For reviving its position in the province, the PPP’s strategy seems to be based on two major points. First, a young Bilawal Bhutto Zardari has more appeal for the public instead of his father and he will address public meetings to pull in the crowds. There is an assumption that a part of the PPP’s traditional vote-bank that had defected to the PTI in 2013 now stands disenchanted with Imran Khan and plans to revert to the PPP. Second, Asif Zardari can bring local notables, such as Faisal Saleh Hayat, from the province into the party’s fold as he did in Sindh. The party assumes that the so-called ‘electables’ – those with personal and political clout – will bolster its chances in these constituencies.

The PPP’s current strategy is based more on wheeling-dealing rather than appealing to the public through a radical agenda, which was the bane of the party when it was the most popular political entity in the country. Today, the party does not stand for any socialist slogan that had distinguished it from other traditional parties in the 1970s. In the 1980s, the party stood for the restoration of democracy and earned an image of people’s power against the military’s dictatorial rule. Though Benazir’s support dwindled in Punjab, she continued to draw backing from a section of the population who viewed her as a liberal, moderate politician as compared to the conservative Nawaz Sharif.

A major fact that is believed to have led to the sharp decline of the party’s status in Punjab after Asif Zardari seized its reins is the common perception about the corrupt practices of its leadership and the cycle of bad governance during its past tenure between 2008 and 2013. The people in Punjab still have memories of the PPP’s rule during which they suffered power outages of between 16 and 20 hours every day. No major development project was initiated during this period. In the 2013 elections, slogans championing the cause of democracy and civilian rule were no longer relevant and the party completely lost support in Punjab.

As for now, the PPP has little to show off except a young Bilawal Bhutto Zardari. Otherwise, despite being in power in Sindh for the last nine years, the PPP has no worthwhile achievement to its credit. Instead, it carries the blemish of creating a mess of civic amenities in Karachi. The scenes of trash-filled streets of the provincial capital and the stories of its leaders’ alleged involvement in corruption have further spoiled the party’s image among the urban middle class.

The PPP’s strategy of reliance on local notables tends to ignore the fact that a local leader cannot win an election on his/her own. Thanks to the electronic media and other means of communication, party affiliations have seeped deep down into the rural areas. The party vote, combined with a candidate’s personal influence, makes a winning combination. Unless a political party has a solid vote-bank of around 30,000 in a National Assembly constituency of Punjab, the chances of it coming close to winning an election remain slim.

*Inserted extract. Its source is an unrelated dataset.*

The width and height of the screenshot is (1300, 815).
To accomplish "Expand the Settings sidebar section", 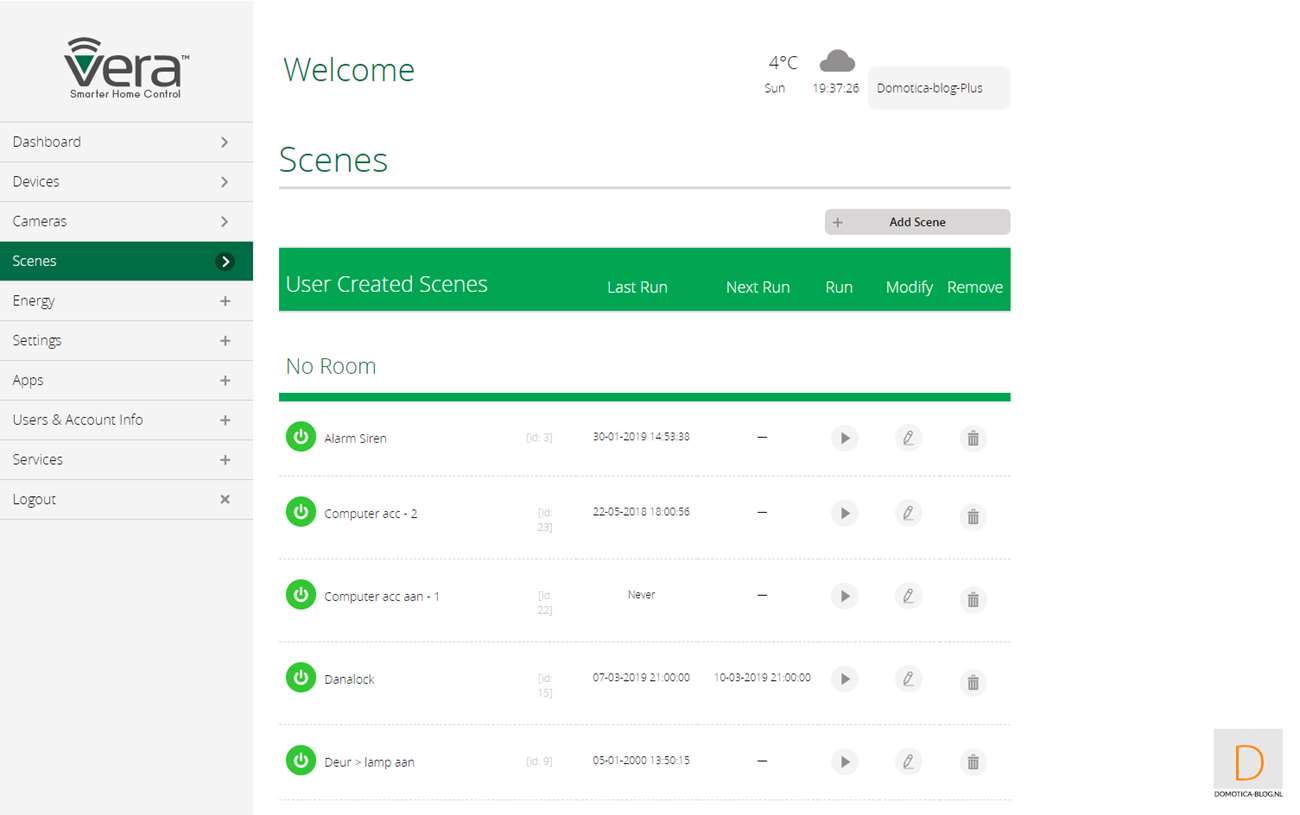I will (126, 341).
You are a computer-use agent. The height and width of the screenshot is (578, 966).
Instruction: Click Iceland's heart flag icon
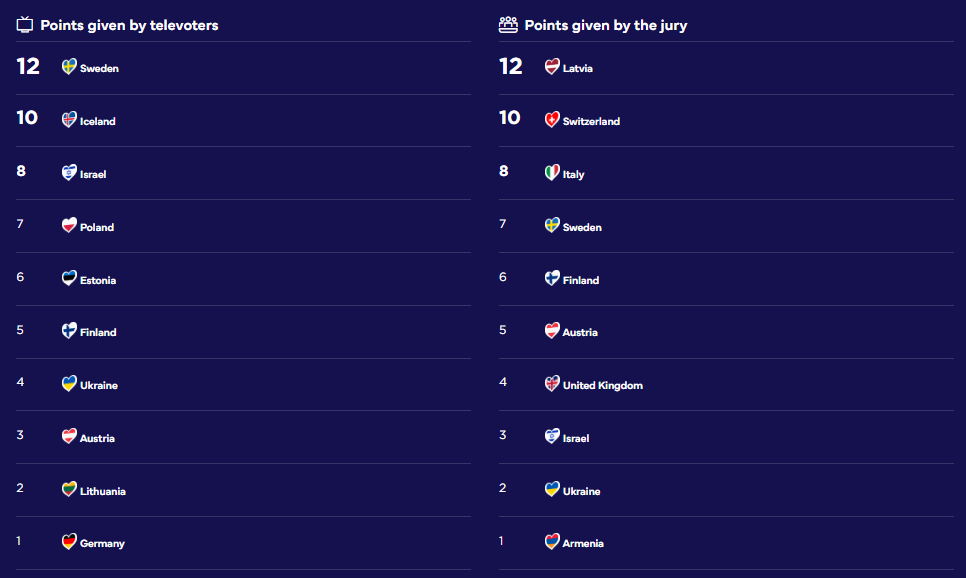[69, 120]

However, the plan may somewhat work in the rural, backward southern districts of the province where a segment of the population resents the Lahore-centric development policy of the Sharifs. Perhaps sensing more acceptability in the southern parts of Punjab, Asif Zardari has announced his plans to set up a permanent secretariat in Multan. If the PPP could win even half of the national seats in southern Punjab, it can – if the PTI fails to click – at least be in a position to negotiate the status of a coalition partner in the future setup in Islamabad.

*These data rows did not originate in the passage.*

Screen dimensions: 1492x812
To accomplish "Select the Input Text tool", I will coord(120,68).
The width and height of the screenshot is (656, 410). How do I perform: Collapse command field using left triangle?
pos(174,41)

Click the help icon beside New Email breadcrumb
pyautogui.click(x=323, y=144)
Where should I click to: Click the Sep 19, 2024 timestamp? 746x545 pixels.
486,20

The chances of the PPP’s renewal in Punjab could increase if Bilawal alone led the show while Asif Zardari and the old, discredited party leaders took the back seat or at least restrict themselves to other provinces. Bilawal holds promise in Punjab – especially for the low-income population which has been ignored by both the PML-N and the PTI – but a well-entrenched, unfavourable perception about the PPP leadership is likely to remain a drag for him.